##### The data #####

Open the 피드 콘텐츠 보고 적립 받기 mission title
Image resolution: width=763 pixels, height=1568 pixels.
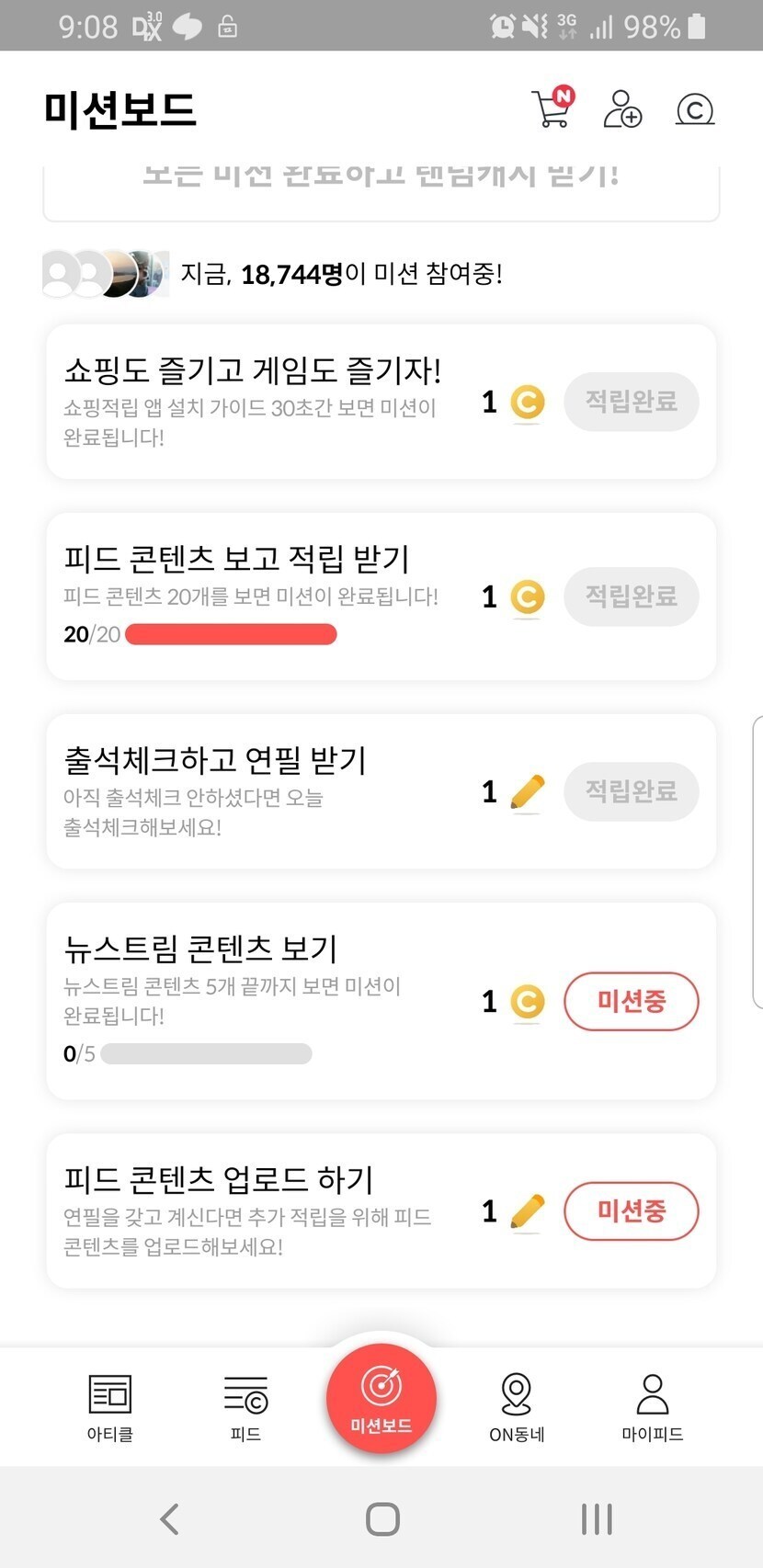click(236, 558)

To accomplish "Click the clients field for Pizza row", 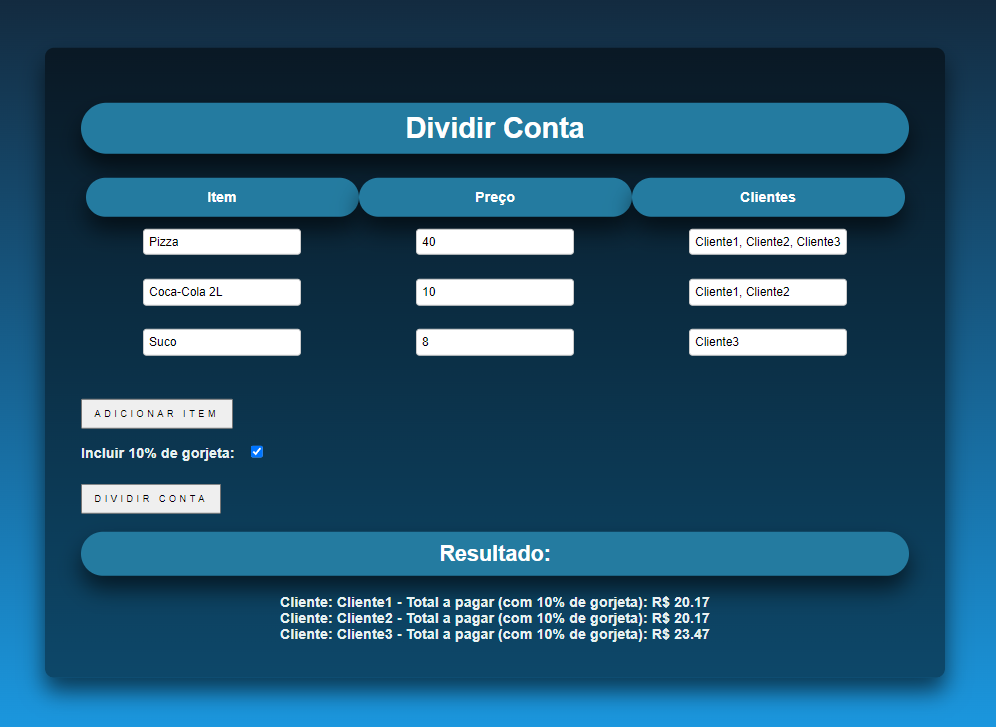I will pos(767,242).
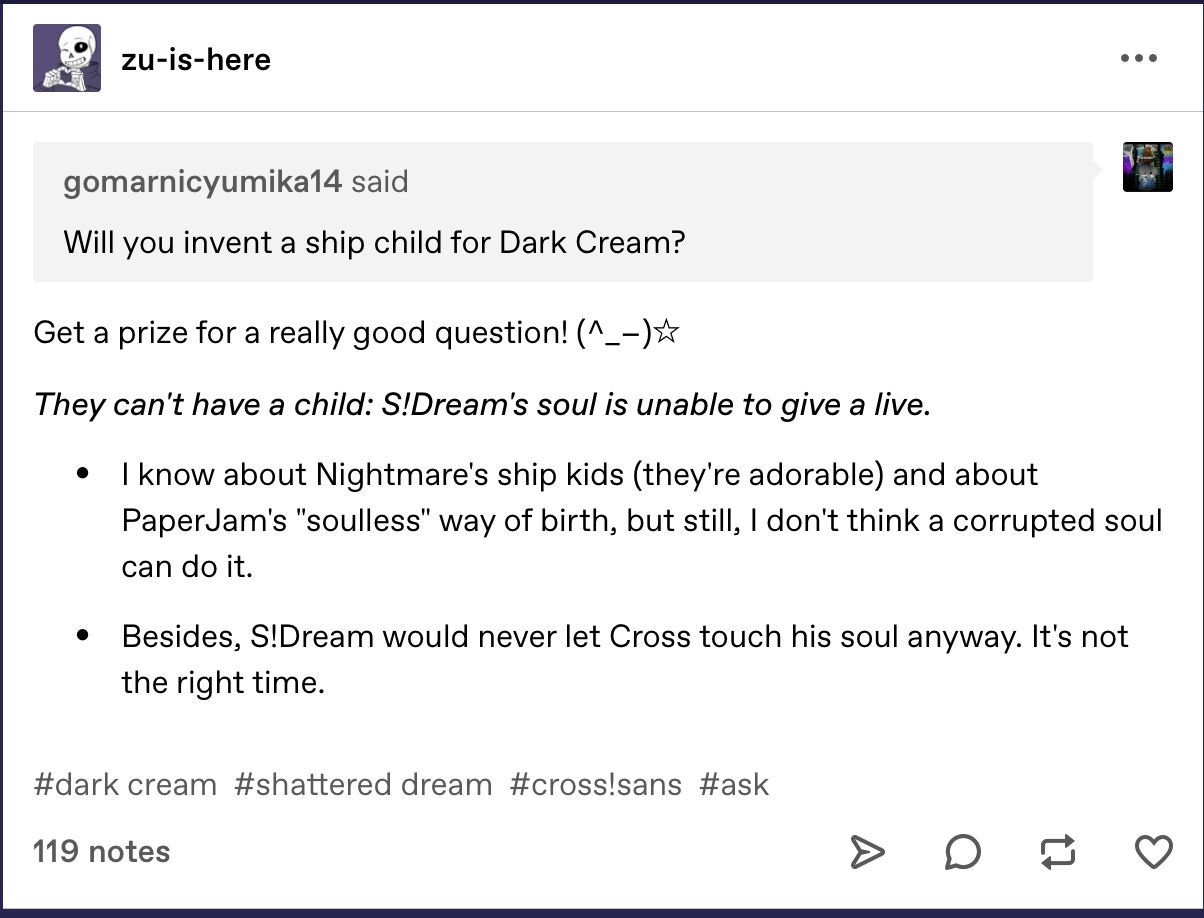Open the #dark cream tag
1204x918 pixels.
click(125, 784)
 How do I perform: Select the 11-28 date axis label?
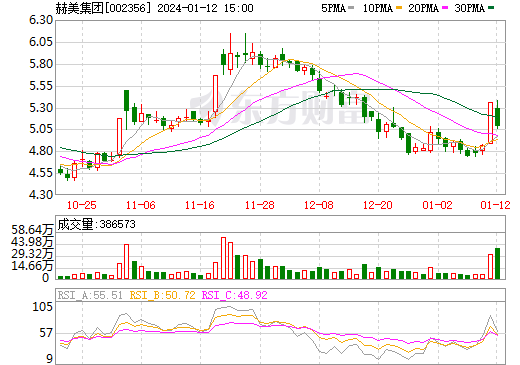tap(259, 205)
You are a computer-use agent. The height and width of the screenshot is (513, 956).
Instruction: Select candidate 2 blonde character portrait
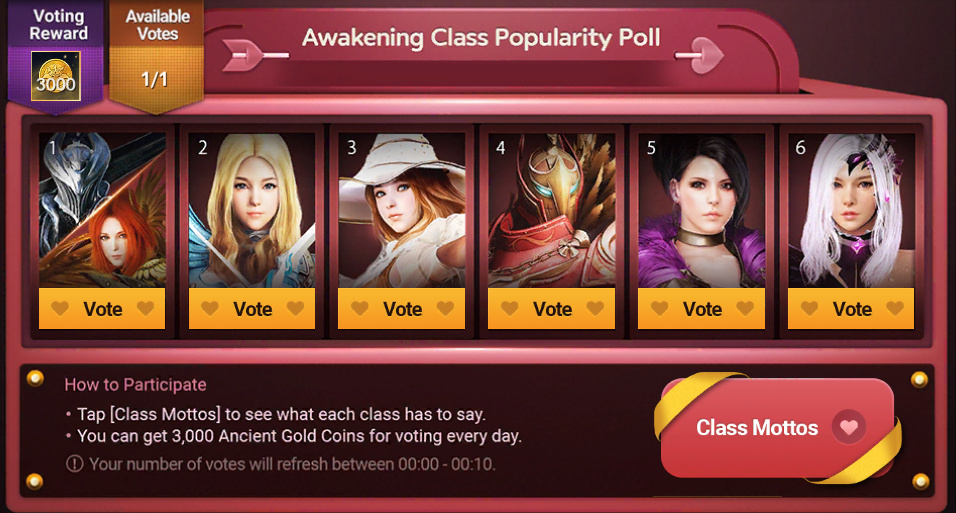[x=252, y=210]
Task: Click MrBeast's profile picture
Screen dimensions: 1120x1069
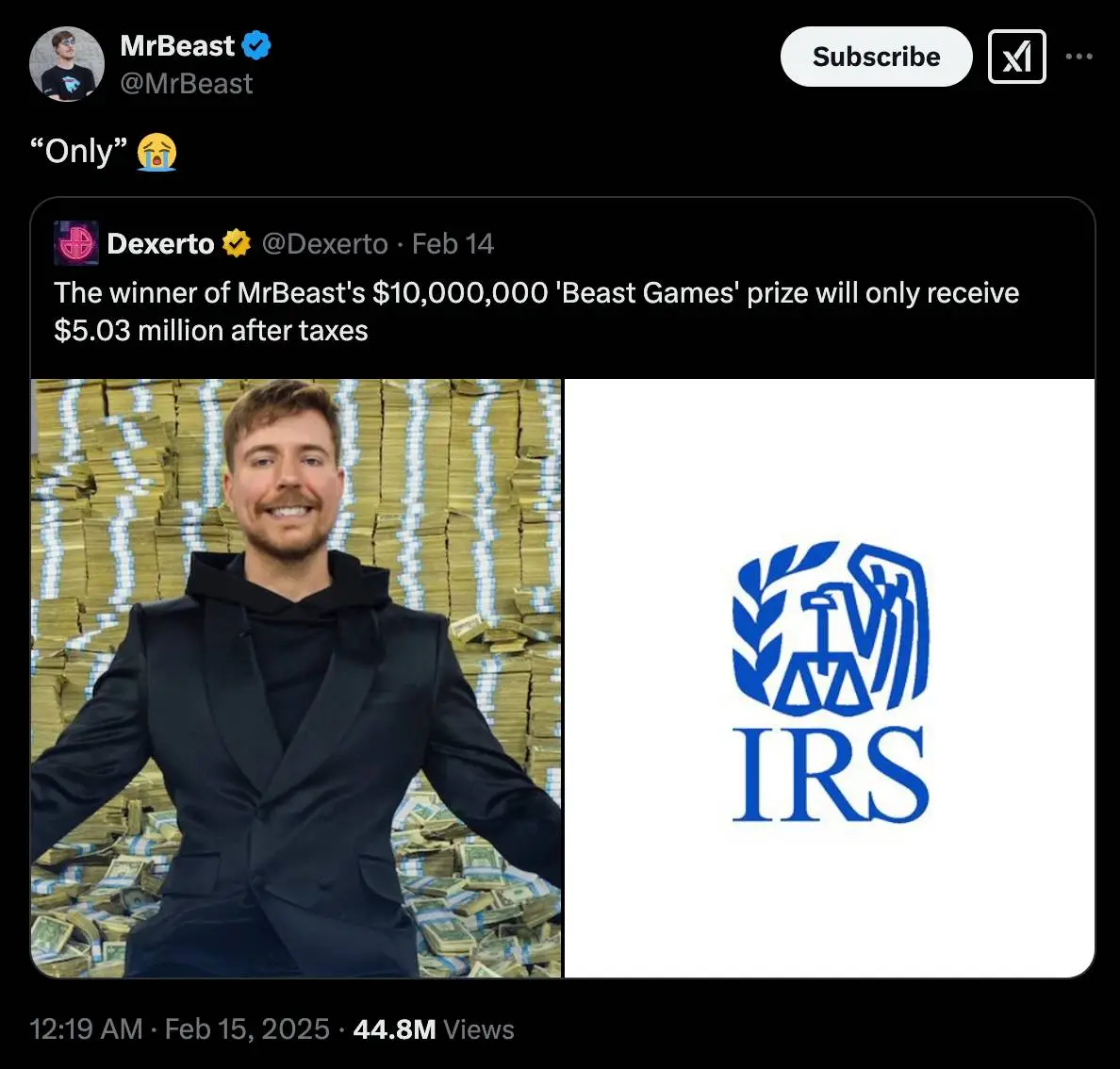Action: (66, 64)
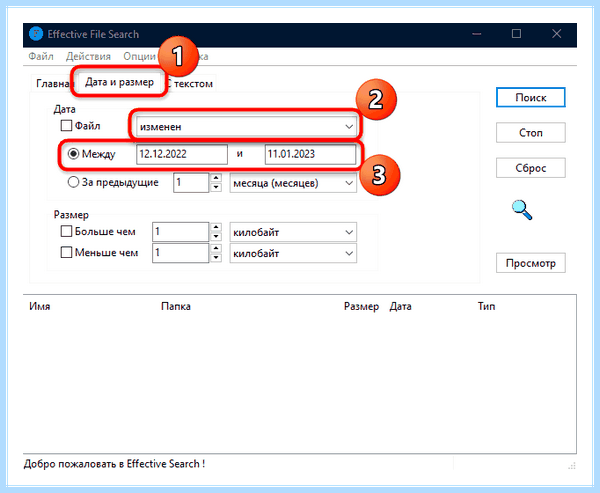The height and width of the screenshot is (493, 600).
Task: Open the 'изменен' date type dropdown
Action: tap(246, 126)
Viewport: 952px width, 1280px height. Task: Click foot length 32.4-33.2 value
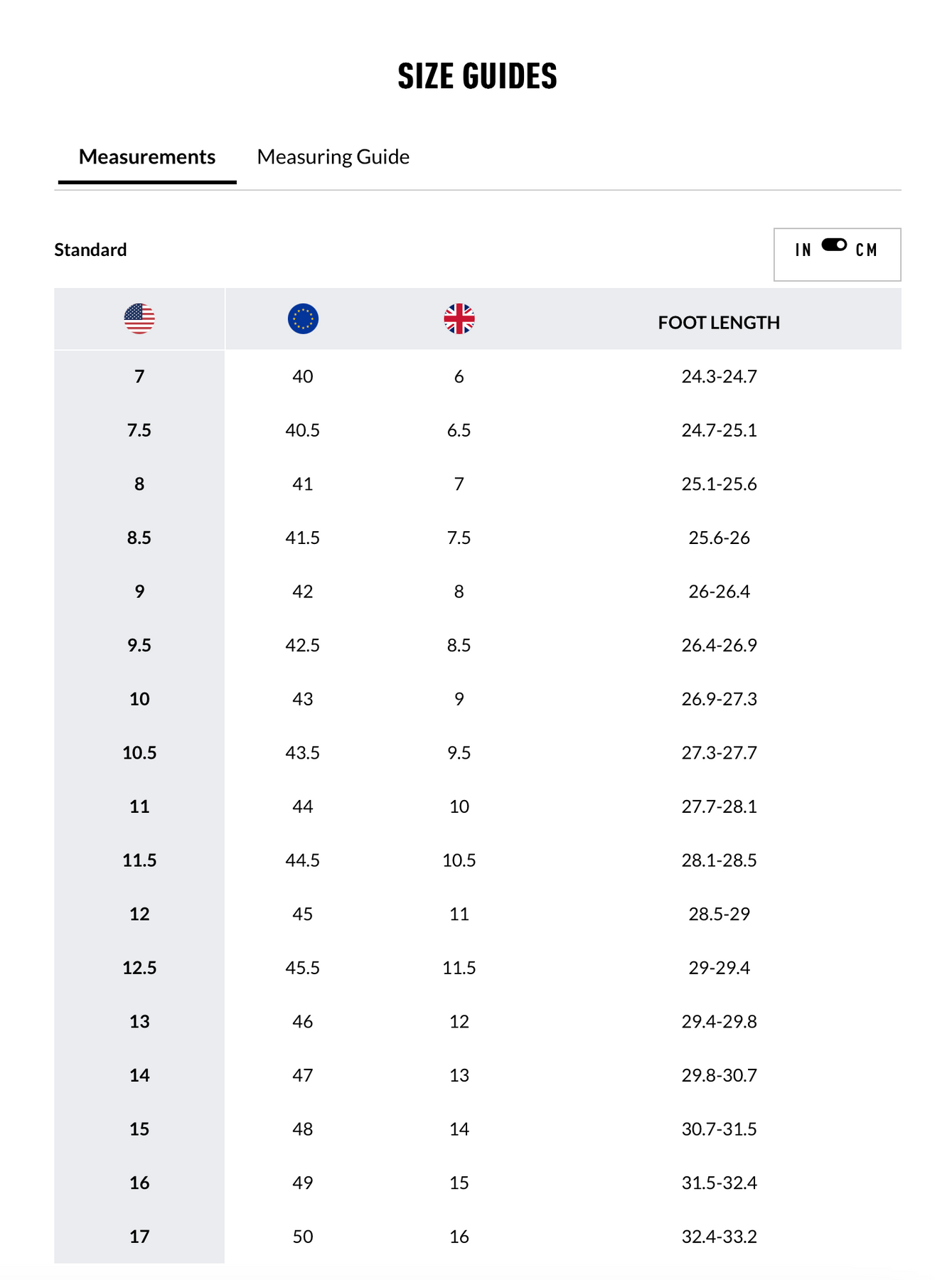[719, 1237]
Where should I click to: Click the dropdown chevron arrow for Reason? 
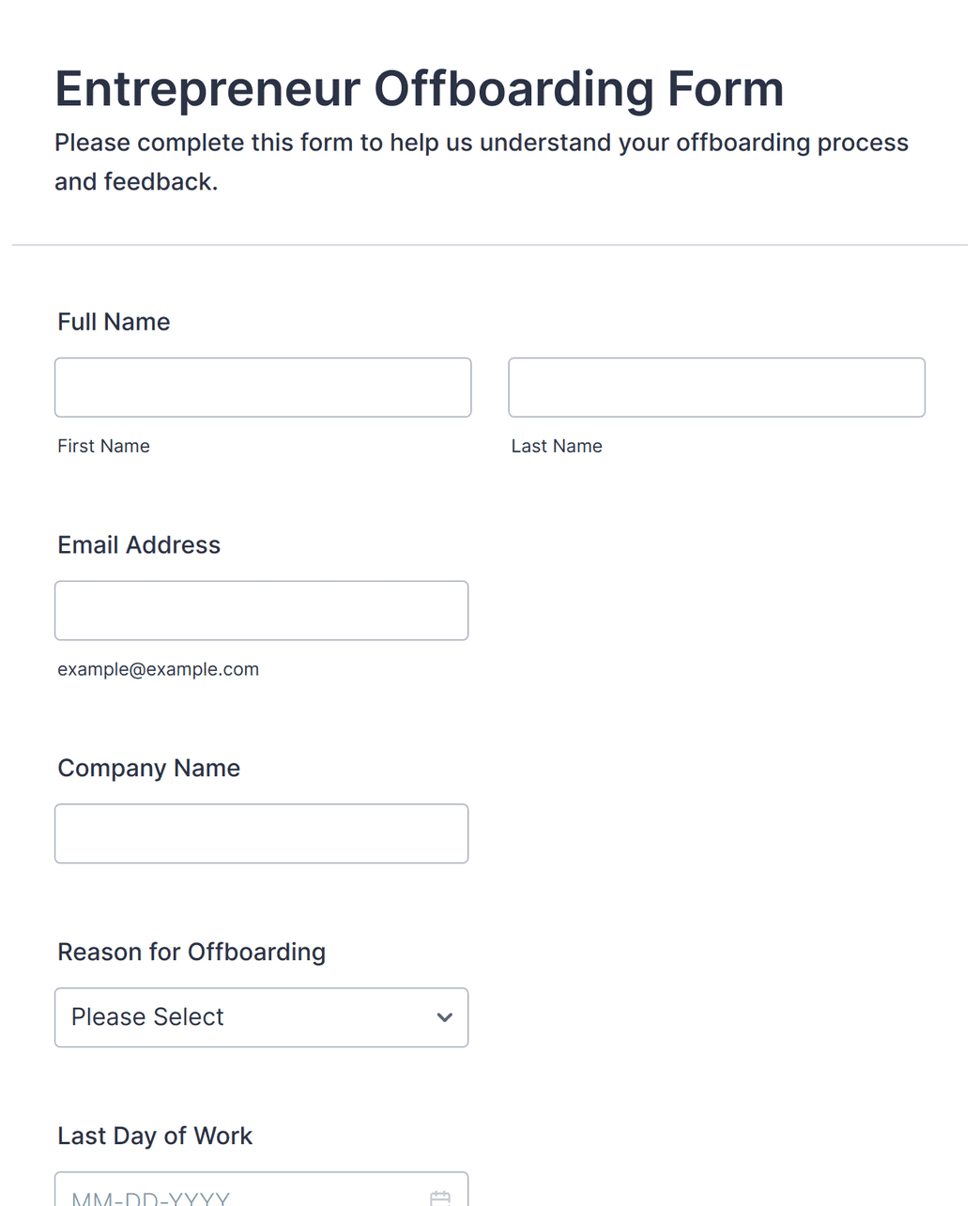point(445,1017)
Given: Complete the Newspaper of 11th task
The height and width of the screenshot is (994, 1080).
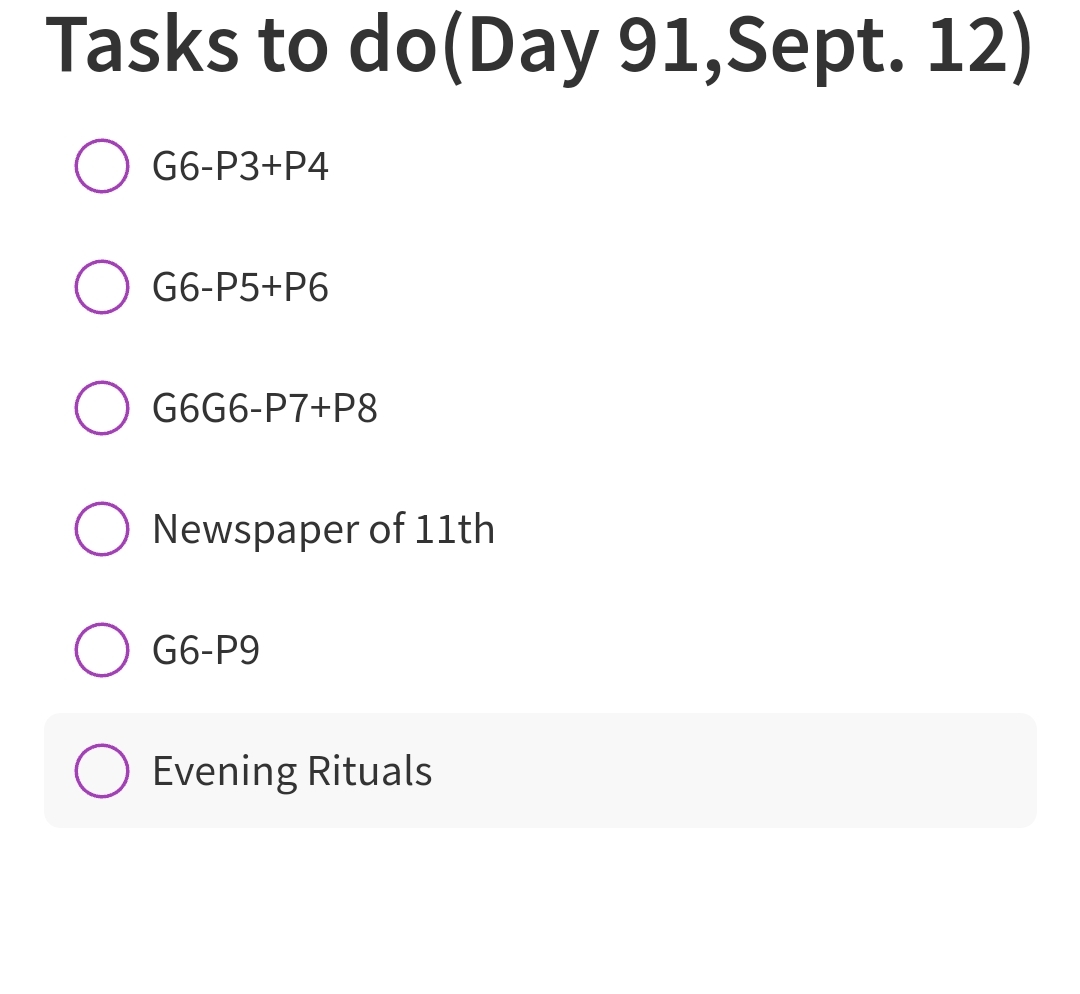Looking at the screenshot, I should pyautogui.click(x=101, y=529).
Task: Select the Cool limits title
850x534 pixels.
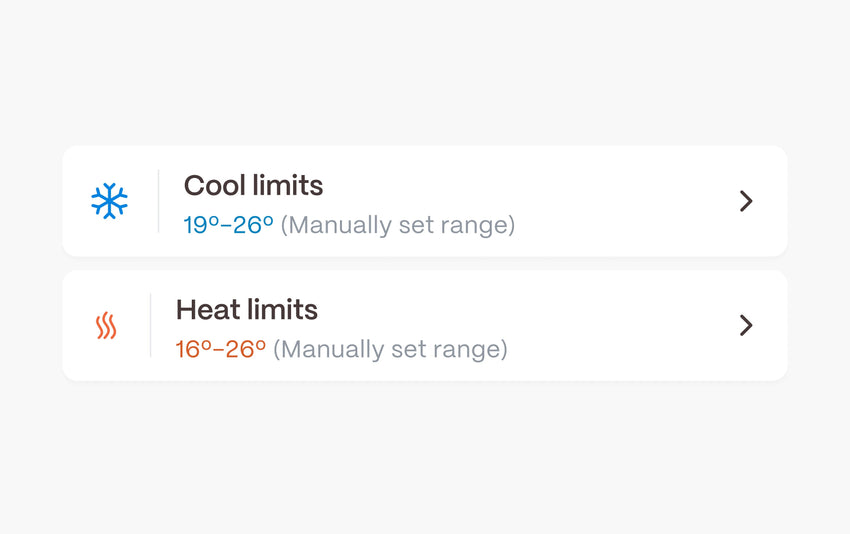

#####

__Exercise directions__
If a line in the entries above contains "title", it counts toward the total; give only that total.

__Your response__
2